He understood rationally what had happened, and why. The arrow was a message-a reminder that here not all was what it seemed, and that he was still in mortal danger. It was not a reminder he’d truly needed.

“I’ll pay you the courtesy of noticing you didn’t flinch,” the whitebeard said. “That’s good, lad. Very good.”

Malden gave him a brief bow, once he could move and breathe again. “I think I understand where I am. I’m not sure who you three are, but I assume you aren’t the ones I’m supposed to meet. Yet you can show me the way to my meeting. You’re the guardians of the doorway, yes? And more than that, certainly.”

The bald one touched his chest. “I am called ’Levenfingers. These,” he said, gesturing at the whitebeards, “are Loophole and Lockjaw.”

“Well met,” Malden said. “Wait. Wait… I’ve heard of him, of Loophole. It was a little before my time, but they still tell the story up in the Stink. If you’re the same man, then you got that name when you robbed the garrison house up by the palace. Is it true that you climbed in through an arrow slit, fifty feet up the curtain wall?”

Loophole wheezed as he laughed. “Another time, I’ll tell ye all, if you wish. Assuming you survive tonight.”

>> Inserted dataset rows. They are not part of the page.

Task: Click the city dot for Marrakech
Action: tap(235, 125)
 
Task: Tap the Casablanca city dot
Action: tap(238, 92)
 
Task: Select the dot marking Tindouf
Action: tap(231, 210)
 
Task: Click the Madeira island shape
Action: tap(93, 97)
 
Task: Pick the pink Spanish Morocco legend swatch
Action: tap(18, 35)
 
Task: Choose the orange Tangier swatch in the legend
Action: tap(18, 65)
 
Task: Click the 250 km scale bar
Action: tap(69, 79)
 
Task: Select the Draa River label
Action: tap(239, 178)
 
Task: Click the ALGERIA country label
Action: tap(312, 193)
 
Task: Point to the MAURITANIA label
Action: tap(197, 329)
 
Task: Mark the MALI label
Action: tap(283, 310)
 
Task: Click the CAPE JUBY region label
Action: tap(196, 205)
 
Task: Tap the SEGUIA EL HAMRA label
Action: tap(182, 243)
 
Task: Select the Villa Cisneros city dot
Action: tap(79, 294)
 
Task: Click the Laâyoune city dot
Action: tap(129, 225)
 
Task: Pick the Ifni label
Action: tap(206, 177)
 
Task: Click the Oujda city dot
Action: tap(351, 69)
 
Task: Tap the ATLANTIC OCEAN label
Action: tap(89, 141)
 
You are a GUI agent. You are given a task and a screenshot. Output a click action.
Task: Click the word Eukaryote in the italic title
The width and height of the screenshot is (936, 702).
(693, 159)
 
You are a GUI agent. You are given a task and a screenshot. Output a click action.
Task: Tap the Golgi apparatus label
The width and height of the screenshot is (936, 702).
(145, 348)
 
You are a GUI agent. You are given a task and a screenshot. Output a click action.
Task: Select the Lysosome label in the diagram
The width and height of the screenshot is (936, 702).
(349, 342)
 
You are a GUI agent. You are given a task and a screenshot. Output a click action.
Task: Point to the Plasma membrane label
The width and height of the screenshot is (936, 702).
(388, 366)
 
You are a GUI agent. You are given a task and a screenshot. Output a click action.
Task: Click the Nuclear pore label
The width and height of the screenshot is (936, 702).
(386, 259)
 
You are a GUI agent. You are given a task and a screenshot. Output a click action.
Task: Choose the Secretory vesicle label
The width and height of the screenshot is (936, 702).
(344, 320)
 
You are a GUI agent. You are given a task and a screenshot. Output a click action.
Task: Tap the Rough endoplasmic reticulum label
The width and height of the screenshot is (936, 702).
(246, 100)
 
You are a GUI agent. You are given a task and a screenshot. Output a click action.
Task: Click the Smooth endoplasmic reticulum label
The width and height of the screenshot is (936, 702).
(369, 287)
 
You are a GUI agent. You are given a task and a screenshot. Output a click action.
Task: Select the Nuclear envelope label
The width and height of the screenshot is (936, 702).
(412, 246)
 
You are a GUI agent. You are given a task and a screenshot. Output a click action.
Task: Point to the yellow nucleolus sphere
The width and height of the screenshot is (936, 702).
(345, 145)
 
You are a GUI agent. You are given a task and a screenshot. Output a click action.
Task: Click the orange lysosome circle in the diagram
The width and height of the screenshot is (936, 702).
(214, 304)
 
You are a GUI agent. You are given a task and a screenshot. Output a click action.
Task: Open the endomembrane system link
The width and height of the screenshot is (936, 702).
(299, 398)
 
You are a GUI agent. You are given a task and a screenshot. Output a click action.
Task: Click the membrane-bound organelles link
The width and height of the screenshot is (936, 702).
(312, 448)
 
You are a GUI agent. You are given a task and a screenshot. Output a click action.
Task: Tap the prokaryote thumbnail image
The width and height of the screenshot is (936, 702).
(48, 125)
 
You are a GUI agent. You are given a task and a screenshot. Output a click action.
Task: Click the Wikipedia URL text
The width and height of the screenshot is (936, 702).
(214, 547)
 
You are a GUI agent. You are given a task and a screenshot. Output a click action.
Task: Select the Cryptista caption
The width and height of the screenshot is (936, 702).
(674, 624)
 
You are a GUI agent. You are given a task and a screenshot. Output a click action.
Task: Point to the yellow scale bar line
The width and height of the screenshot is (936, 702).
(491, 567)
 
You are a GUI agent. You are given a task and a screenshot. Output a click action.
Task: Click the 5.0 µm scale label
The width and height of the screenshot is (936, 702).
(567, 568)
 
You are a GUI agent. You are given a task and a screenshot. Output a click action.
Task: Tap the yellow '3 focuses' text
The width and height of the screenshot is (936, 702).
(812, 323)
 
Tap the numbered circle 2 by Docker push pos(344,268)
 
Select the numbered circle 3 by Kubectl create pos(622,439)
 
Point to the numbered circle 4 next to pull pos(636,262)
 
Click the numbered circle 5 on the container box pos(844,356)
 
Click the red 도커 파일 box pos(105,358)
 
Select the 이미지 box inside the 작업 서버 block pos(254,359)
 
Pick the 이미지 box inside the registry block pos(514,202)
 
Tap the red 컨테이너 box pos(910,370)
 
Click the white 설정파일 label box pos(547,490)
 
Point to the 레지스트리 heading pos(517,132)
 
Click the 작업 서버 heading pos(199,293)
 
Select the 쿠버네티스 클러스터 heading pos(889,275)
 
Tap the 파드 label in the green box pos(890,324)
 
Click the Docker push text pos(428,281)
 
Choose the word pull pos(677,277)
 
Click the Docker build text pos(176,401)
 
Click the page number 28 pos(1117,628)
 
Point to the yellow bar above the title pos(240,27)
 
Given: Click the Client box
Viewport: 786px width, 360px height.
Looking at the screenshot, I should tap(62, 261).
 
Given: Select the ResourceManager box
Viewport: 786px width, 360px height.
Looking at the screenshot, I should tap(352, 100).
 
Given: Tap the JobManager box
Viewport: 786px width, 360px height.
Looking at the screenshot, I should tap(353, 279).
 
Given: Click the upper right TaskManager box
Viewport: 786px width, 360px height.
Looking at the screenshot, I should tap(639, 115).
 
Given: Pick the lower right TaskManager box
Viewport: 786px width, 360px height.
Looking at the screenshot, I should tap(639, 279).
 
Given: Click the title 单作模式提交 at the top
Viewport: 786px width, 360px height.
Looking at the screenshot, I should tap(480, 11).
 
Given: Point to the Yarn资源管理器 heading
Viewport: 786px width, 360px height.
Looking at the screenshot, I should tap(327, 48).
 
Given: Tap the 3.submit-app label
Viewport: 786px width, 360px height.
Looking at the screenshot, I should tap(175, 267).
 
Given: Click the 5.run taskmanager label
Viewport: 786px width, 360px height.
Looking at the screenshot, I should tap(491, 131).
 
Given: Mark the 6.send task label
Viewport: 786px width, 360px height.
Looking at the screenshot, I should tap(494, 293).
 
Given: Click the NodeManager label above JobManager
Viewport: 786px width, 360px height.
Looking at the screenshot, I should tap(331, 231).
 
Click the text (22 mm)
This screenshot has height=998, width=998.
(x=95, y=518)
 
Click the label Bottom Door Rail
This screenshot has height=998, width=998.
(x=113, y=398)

Malden nodded. “I’d be honored. And you-’Levenfingers-how’d you come by that name, if I might ask?”

“I was the king of the pickpockets in my day,” the bald man said with obvious pride. “They used to say no man with ten fingers could be so dab at it, so I must have eleven.” He held up his hands, which were gnarled and spotted with age but otherwise perfectly normal. “Just a nickname.”

Malden smiled at the third man, expecting an explanation of his name. It was Loophole who gave it, however. “Lockjaw? He holds his secrets well, that’s why. Never gives anything away for free.”

“Does he ever speak?”

“Not to the likes of you,” Lockjaw grumbled, in a hollow voice like a floorboard creaking in an empty house. “Not yet.”